*Instructions for the task*
Lines of the material that include the string "optional" should be returned.

*** Begin section ***

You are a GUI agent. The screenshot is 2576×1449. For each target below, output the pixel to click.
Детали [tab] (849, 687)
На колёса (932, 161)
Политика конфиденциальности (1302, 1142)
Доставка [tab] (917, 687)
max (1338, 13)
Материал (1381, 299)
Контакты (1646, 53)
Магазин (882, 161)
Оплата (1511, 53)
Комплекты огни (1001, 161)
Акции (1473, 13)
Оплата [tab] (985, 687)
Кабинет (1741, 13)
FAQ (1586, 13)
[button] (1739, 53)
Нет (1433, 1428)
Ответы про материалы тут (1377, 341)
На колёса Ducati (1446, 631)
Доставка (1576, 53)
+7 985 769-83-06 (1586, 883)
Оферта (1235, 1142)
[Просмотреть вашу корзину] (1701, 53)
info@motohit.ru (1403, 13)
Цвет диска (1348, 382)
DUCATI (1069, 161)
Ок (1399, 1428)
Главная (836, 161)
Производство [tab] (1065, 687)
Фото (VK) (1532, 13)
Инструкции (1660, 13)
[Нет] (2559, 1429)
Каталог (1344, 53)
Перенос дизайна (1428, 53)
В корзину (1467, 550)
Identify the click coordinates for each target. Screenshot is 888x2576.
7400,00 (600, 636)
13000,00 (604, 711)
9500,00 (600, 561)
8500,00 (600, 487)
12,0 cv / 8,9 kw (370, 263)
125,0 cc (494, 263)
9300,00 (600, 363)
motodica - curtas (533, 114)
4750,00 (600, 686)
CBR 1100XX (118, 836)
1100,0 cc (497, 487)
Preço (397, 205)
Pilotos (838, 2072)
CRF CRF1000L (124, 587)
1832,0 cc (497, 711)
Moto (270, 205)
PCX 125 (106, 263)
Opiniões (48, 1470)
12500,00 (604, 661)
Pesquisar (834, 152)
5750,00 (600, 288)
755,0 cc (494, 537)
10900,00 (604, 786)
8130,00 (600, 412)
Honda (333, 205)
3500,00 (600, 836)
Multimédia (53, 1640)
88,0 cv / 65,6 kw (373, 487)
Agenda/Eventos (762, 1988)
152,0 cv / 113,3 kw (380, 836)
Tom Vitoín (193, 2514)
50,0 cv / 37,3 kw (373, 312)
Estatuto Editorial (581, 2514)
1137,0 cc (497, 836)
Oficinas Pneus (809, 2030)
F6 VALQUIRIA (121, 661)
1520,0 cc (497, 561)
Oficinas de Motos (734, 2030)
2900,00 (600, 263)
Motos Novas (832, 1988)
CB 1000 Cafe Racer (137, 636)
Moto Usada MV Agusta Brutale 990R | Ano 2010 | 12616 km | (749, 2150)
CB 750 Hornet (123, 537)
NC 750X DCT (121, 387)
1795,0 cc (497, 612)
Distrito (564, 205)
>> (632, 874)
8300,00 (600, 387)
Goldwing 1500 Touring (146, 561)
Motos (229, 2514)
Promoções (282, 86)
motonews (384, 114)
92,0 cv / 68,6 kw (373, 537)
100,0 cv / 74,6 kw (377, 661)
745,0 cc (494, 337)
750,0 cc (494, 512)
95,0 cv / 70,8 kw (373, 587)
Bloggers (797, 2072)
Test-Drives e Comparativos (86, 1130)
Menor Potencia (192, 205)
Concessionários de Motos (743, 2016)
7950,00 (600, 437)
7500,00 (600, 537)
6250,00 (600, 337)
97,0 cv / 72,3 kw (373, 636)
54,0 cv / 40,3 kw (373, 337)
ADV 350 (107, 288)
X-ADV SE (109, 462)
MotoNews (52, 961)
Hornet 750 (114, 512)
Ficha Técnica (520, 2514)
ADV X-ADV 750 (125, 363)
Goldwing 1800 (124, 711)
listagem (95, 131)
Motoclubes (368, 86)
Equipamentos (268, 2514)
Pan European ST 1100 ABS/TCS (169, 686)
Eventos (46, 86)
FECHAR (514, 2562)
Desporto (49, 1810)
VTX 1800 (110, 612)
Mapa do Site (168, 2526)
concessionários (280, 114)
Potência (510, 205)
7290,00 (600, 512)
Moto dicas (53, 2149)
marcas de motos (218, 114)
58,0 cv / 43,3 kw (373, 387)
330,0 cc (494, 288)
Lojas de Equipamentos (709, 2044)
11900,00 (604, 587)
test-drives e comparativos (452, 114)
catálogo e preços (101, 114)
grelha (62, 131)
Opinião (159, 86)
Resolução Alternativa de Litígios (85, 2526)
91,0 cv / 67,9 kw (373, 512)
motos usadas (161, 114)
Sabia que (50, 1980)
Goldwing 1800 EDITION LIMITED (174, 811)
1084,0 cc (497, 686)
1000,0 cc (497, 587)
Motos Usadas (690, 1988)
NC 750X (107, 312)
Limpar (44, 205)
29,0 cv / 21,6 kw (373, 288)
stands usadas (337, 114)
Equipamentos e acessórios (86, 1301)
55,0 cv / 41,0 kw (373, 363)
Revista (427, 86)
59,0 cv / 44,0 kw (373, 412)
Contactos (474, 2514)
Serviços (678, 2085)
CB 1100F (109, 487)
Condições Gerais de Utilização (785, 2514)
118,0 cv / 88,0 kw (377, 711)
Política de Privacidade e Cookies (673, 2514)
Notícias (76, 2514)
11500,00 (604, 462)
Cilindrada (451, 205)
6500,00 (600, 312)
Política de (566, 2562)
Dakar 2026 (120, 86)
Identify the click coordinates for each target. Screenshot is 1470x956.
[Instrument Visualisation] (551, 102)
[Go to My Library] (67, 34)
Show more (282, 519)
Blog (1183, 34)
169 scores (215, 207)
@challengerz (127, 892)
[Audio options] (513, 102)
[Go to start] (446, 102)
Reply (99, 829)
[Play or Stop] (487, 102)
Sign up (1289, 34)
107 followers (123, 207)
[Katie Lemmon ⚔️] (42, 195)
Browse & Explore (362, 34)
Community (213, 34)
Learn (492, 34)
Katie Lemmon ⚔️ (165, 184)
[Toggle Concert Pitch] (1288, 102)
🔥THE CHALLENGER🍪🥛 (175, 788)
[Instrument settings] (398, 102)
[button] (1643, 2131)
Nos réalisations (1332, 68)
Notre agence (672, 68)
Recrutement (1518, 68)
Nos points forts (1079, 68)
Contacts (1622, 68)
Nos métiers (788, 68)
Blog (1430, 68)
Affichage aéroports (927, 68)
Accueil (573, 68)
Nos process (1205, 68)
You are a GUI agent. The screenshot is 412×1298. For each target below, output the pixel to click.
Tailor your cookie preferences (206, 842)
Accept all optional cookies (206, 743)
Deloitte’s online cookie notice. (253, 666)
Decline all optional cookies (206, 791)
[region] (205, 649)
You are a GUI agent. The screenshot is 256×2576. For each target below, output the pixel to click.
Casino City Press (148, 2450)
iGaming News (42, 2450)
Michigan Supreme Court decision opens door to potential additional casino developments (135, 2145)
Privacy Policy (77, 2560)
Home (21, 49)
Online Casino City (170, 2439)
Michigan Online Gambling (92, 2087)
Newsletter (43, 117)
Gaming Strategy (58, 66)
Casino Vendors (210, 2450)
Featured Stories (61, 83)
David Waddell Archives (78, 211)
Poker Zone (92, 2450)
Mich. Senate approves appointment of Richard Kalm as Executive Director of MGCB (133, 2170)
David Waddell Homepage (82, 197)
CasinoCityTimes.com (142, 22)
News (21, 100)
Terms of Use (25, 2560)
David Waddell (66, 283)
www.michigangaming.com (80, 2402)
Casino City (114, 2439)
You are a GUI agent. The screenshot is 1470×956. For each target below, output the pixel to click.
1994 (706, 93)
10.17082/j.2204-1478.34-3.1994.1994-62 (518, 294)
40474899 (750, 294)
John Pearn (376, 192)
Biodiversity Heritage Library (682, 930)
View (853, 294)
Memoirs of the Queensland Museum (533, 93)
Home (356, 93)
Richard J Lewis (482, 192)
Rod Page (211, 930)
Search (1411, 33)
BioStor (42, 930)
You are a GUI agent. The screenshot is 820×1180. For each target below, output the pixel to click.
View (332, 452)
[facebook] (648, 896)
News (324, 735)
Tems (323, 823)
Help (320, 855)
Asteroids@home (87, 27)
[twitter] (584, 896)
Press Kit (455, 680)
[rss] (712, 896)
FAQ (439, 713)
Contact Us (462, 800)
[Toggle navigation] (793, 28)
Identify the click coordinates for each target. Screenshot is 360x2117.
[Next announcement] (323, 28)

*** End section ***

*Answer box*
Accept all optional cookies (206, 743)
Decline all optional cookies (206, 791)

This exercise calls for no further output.